Here are a few ways employers can help support working parents and caregivers, many of which are top talent and in their prime working years:

  1. Flexibility: From fully remote to hybrid work, flexible hours, and even job sharing, employers can support caregivers by considering non-traditional working arrangements. Our annual 2022 State of the Workplace Empathy Study reveals that 76% of all employees would prefer a hybrid work schedule that lets them choose whether to work from the office or home.
  2. Childcare: Parents are raising the bar on childcare benefits. A 2022 national study by KinderCare found that parents expect more childcare support from employers (and the government). From subsidized tuition to employer onsite childcare and even subsidizing at-home care, thinking outside the traditional childcare box can help employees maintain flexibility while helping employers retain talent.
  3. Mental health: Working parents are burned out, overwhelmed, and stressed. For 59% of parents, stress levels reached an all-time high in 2022. Now is the time to remind employees of their mental health benefits and encourage them to use them through communications that drive awareness while helping employees know how to navigate their way to help. For example, SofiaSM, our virtual benefits assistant, can provide timely answers when an employee searches for “doctor for depression” or a similar request. She can also direct employees to additional benefits options, such as telemedicine, nurse line, or EAP programs.
  4. Financial wellness: Financial wellbeing is front of mind with up to 7 in 10 Americans living paycheck to paycheck. Now is the time for employers to evaluate just how well their financial wellness programs are helping employees build savings and pay down debt. Likewise, employers should look to decision support to help employees optimize their benefits selections while helping their hard-earned dollars go further. Businessolver data shows that employees are three times more likely to elect a cost-effective health plan and savings vehicle, such as a health saving account (HSA), when they have decision support at the time of enrollment.

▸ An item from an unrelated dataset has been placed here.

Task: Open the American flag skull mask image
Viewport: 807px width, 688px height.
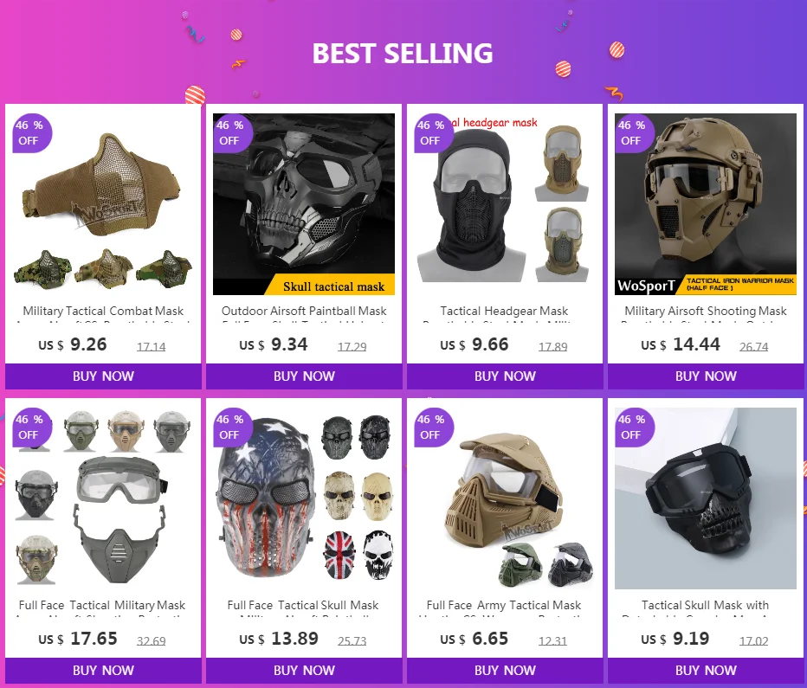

Work-life balance will never be perfect for working parents, but employers play a large role in helping to make it better. Not only is flexibility foremost to achieving improved employee wellness for caregivers, but from a benefits perspective, it’s one of the cheapest benefits employers can offer—especially when stacked against the rising cost of healthcare.

An invigorating communication strategy can help close the gaps for employees, connecting them directly to their benefits and other resources.